-- INSTRUCTIONS FOR THE TASK --
Print the part of the passage about the 1994 Republican Revolution that starts with "Why do we need" and goes on through "the American people.", word for word.

-- SOURCE --
^^^^^^^^
After all, wasn’t this what the much-vaunted Republican Revolution of 1994 was all about? Having won control over both houses of Congress, didn’t Republicans tell us that they intended to abolish the departments of Education, Commerce, Energy, and a host of other nonessential departments and agencies of the federal government? Didn’t they tell us that the time had come to dismantle, not reform, Franklin Roosevelt’s New Deal and Lyndon Johnson’s Great Society?

Alas, it was the revolution that fizzled before it even got started. And what was the excuse the Republicans gave us for their failure even to pursue their goals? “President Clinton will simply veto our bills and so we shouldn’t even try. O! if only we had a Republican president!”

Well, with the upcoming Republican control over both houses of Congress and with a Republican president, why not start planning to do some abolishing and dismantling now? Why not seize this rare opportunity to rid our nation of immoral and destructive welfare-state and regulatory programs, along with the heavy taxes that pay for them?

Why do we need such departments as HUD, HHS, Labor, Energy, and Commerce? All they do is receive and spend money that has been taken from the taxpayers by the Internal Revenue Service (another one that deserves the chopping block ) and interfere, through regulation, with the peaceful activities of the American people.

Thus, I ask again: why are they needed? Why is it necessary (and moral) for government to take money away from people to whom it belongs in order to have bureaucracies give it to people to whom it does not belong? Why is it necessary (and moral) for government to interfere with the mutually beneficial, peaceful relationships that exist between people?

In arguing for a tax cut, Bush says that people should be able to spend more of their own money. Well, if it’s really *their* money (which it is), why shouldn’t they be free to spend all of it rather than just a portion of it? Why should government have the power to decide how much of their money they will be permitted to keep and spend on themselves and how much bureaucrats will be able to spend in the form of political largess?
^^^^^^^^
-- STORED DATA --
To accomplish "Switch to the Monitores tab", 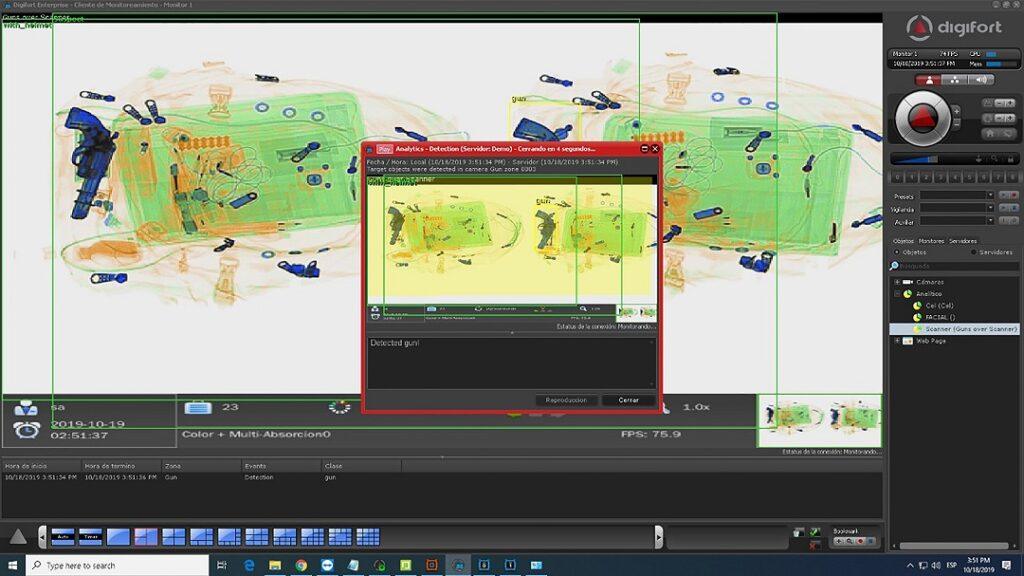I will pyautogui.click(x=932, y=241).
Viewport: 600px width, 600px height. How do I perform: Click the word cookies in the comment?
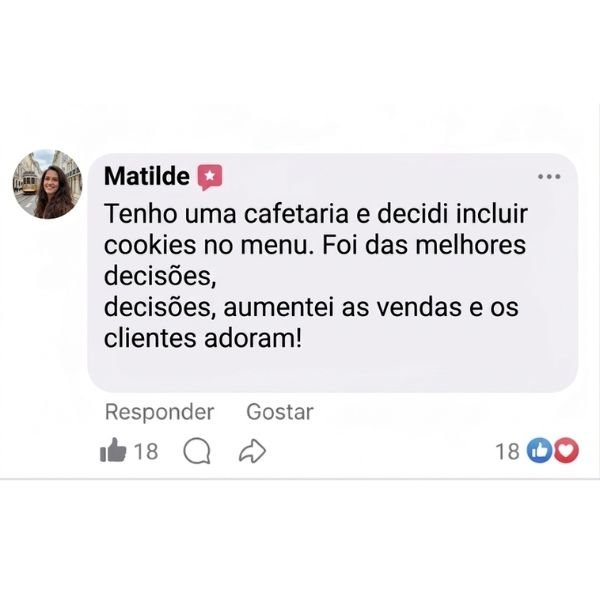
^^^^^^^^
-- SOLVED EXERCISE --
Why do we need such departments as HUD, HHS, Labor, Energy, and Commerce? All they do is receive and spend money that has been taken from the taxpayers by the Internal Revenue Service (another one that deserves the chopping block ) and interfere, through regulation, with the peaceful activities of the American people.